金剛寺 – Om Mani Padme Hum
金剛寺は 蒲郡市三谷町にある高野山真言宗の寺院です。山号は三谷弘法山、本尊は子安大弘法大師です。つまり、あの東洋一と言われるお大師様が本尊ということです。
金剛寺の開山と弘法山の開発
この通称「弘法山」は、昭和11年から蒲郡町と三谷町の都市計画区域が定められたことによる、観光地化により開発が進められました1。
開発化の流れの中、滝信四郎氏が自費で、弘法山に子安弘法大師像を建てます。そして、昭和13年4月17日に開眼供養が行われます。瀧信四郎氏2で「瀧兵右衛門商店」(現在の、タキヒョー株式会社)の5代目でした。
そして、戦争をはさみ、33年に三谷温泉ロープウェイが開通します。また、翌年34年には弘法山遊園地が竣工し開発がすすみました。
子安弘法大師像が開眼した同じ年に、金剛寺がこの地で開山します3。金剛寺の開山を、大同年間(806年 – 810年)とする説もあるようです。しかし、明治23年測図の『1/20000蒲郡』にも見あたりません4)。例えば、違う場所にあった寺院が、子安弘法大師建立とともに移ったと考えられます。
金剛寺のマニ塔
それにしても、この寺院は壮大で荘厳です。そして美しい。本殿やマニ塔からの眺めも、すばらい寺院です。それに、このマニ塔です。マニ車が108あります。そのマニ車を回すと、塔の中にある大きなマニ車が回る仕組みになっています。
「マニ車」は経文(スン)の入った筒を時計回りに一回まわすとお経を一回読んだ功徳(くどく)、という非常に便利なものであり、「摩尼輪塔(まにりんとう)」と「マニ車」は大日如来を拝む為の物と考えられています。

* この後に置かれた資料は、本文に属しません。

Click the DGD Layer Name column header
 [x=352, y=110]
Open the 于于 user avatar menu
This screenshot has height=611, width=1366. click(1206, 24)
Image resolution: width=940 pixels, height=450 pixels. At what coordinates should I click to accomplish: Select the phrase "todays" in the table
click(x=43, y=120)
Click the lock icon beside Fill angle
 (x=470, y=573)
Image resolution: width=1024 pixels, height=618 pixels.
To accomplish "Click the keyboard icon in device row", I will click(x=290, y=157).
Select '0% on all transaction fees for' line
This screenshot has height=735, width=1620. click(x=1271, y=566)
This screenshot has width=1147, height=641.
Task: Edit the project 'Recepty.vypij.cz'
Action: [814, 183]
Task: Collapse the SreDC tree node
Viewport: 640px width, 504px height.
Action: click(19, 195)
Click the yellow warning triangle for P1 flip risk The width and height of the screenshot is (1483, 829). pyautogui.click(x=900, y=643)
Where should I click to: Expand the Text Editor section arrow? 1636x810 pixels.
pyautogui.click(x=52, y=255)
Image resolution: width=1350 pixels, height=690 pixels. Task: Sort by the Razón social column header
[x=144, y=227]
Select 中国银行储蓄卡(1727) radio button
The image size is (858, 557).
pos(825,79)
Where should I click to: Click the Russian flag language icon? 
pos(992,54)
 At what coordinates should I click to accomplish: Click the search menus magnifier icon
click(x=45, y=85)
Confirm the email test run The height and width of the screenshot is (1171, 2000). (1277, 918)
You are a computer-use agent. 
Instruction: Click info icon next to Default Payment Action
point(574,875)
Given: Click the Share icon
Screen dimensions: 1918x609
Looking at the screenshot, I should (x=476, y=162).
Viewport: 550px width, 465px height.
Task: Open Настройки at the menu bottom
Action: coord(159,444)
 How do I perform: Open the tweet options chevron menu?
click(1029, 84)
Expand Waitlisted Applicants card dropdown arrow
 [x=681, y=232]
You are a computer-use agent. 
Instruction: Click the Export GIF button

弘法山・乃木山を中心とする三谷地区には、昭和33年ごろの春・秋には20万人近い行楽客で賑わったそうです5。もう、ロープウェイもバンビセンターもプラネタリウムもありません。がしかし、金剛寺は一見の価値ありです。訪れた日には、急に吹雪いてきて、なにかの力を感じた、そんな弘法山金剛寺です。(展望デッキでの花見もおすすめです)
- 寺号 三谷弘法山 金剛寺
- 本尊 子安大弘法大師
- 宗派 高野山真言宗
- 創建 昭和13年(1938年) 寺本快俊僧正
- 霊場
- 三河新四国八十八か所霊場 45番、46番札所
- 三河白寿観音霊場 2番札所
金剛寺の画像
地図・行き方
- 蒲郡市誌 本編 – 国立国会図書館
- 蒲郡開発にたいへん貢献された人で、弘法山には銅像が建てられています。